%%

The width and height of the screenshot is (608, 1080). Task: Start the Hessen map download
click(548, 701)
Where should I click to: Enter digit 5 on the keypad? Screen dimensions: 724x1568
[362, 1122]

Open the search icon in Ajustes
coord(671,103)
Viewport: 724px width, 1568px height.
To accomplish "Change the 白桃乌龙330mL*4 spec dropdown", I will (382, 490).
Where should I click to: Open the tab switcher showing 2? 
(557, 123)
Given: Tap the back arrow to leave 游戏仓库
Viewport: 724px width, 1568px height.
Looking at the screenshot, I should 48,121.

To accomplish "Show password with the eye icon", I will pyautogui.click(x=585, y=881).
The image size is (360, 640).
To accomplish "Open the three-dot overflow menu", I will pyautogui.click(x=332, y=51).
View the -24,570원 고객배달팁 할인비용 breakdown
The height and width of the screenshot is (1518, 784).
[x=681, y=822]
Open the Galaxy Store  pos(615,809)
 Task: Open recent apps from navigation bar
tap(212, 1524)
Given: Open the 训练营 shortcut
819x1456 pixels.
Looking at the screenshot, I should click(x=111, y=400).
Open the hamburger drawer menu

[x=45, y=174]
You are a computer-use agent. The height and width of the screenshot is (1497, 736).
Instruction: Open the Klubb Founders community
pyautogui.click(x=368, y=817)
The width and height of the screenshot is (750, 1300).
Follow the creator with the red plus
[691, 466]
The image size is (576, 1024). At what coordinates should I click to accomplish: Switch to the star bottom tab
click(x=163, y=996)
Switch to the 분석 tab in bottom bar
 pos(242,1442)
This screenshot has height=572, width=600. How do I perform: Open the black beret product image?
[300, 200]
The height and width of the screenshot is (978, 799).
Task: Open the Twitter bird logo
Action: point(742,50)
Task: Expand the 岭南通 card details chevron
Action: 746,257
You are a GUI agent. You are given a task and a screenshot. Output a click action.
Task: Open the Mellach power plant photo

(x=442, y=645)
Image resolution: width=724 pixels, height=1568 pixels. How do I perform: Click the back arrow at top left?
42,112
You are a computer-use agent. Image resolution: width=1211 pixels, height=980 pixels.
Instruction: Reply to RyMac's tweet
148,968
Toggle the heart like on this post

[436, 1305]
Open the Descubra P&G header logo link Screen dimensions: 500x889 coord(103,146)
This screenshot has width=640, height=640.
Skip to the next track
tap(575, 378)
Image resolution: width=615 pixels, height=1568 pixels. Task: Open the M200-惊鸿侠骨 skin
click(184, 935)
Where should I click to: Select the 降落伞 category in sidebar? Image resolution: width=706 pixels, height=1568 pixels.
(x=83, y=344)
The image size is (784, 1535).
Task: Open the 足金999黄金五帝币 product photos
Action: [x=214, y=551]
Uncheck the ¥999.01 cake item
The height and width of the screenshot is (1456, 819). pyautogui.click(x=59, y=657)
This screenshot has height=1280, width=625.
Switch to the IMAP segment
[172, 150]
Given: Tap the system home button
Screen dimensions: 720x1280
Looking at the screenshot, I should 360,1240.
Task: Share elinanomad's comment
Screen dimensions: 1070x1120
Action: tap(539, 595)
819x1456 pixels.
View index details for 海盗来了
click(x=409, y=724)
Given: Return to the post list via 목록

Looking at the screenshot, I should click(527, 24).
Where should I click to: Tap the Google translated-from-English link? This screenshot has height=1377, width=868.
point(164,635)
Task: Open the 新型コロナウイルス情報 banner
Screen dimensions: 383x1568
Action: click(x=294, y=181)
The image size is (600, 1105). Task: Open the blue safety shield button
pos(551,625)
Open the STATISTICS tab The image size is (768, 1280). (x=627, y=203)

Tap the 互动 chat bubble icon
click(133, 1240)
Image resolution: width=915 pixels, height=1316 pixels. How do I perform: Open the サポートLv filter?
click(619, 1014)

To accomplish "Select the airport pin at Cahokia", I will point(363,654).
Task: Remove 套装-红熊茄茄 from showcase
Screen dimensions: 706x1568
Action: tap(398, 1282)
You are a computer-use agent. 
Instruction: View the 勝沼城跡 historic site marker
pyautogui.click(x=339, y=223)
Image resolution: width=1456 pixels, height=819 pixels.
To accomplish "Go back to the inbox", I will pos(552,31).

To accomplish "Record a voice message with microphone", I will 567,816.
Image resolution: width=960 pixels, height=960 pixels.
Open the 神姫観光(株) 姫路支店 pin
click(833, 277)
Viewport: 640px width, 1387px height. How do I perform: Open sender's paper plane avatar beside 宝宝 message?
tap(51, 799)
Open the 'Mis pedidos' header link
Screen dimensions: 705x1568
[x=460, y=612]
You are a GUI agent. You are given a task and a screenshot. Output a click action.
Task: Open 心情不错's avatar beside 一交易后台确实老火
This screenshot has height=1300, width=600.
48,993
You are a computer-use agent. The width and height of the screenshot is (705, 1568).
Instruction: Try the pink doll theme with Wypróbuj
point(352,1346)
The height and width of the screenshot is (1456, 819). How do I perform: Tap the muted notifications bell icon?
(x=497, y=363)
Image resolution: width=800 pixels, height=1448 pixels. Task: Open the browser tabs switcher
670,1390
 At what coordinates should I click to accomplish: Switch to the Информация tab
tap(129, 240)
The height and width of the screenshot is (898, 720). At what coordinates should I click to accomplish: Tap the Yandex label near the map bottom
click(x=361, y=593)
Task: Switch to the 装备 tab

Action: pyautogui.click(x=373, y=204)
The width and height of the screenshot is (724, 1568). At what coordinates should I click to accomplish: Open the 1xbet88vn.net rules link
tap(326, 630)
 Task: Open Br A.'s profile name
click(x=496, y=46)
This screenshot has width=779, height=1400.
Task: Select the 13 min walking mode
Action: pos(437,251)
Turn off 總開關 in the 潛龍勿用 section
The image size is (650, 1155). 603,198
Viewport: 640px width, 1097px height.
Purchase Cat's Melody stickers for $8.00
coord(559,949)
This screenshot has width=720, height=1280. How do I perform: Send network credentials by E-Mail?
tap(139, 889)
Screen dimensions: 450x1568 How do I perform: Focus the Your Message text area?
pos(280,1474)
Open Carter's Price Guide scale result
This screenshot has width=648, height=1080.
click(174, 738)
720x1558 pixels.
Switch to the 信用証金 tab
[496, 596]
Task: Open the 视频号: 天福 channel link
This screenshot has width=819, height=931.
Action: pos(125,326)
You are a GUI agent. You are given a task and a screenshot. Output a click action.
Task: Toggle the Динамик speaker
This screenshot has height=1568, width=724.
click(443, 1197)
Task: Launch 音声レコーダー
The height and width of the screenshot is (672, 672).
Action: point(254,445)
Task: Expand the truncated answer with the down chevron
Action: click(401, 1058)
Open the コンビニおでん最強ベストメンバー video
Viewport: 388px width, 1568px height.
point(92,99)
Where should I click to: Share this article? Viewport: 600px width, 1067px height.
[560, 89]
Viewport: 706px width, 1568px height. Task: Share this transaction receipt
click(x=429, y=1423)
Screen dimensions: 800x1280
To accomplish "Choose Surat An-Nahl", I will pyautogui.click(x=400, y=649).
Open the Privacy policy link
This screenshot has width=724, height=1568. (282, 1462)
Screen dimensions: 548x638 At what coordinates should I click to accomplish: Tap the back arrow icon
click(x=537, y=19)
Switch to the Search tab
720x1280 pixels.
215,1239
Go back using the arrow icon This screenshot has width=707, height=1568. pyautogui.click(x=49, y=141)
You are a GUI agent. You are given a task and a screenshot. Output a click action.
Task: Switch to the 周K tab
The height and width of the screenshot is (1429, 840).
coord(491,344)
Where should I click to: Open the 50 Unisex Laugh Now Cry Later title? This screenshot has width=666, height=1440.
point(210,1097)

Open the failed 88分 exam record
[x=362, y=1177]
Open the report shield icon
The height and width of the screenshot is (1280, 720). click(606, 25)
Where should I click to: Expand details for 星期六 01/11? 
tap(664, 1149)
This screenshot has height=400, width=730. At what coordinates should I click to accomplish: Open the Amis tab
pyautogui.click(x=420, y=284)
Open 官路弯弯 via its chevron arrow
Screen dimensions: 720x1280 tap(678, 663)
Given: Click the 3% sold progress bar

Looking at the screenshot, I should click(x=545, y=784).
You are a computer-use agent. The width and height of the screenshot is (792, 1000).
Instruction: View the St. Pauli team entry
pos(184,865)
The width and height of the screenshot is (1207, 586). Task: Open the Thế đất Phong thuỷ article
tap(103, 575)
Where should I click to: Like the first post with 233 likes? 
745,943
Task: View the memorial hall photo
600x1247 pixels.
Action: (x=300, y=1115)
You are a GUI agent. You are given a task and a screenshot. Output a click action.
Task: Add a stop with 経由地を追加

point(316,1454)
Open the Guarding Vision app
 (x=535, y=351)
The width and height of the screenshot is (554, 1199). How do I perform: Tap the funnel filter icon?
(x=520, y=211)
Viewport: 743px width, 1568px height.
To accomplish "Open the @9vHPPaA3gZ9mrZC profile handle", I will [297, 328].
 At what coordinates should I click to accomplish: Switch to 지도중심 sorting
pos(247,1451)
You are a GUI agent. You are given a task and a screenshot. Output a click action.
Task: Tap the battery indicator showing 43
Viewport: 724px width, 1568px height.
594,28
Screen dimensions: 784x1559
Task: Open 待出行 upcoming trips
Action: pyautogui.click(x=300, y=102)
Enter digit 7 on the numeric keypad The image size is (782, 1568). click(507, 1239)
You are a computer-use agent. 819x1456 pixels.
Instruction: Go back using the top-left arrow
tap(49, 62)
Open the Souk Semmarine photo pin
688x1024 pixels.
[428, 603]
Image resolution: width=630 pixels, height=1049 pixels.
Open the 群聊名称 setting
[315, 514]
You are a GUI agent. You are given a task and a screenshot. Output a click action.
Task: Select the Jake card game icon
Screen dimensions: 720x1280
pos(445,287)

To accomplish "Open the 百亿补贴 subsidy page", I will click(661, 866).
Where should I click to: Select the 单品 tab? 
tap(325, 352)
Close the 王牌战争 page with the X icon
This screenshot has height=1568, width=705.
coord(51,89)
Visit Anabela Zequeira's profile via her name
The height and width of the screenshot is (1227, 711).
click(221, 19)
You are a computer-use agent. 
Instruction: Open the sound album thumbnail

%%

* Your objective
Take everything from the start of the material down through the line containing "Looking at the screenshot, I should 48,121.", and change "keypad" to "number pad". Return those lines with nothing else altered.

* Written reply
The width and height of the screenshot is (608, 1080). Task: Start the Hessen map download
click(548, 701)
Where should I click to: Enter digit 5 on the number pad? Screen dimensions: 724x1568
[362, 1122]

Open the search icon in Ajustes
coord(671,103)
Viewport: 724px width, 1568px height.
To accomplish "Change the 白桃乌龙330mL*4 spec dropdown", I will (382, 490).
Where should I click to: Open the tab switcher showing 2? 
(557, 123)
Given: Tap the back arrow to leave 游戏仓库
Viewport: 724px width, 1568px height.
Looking at the screenshot, I should 48,121.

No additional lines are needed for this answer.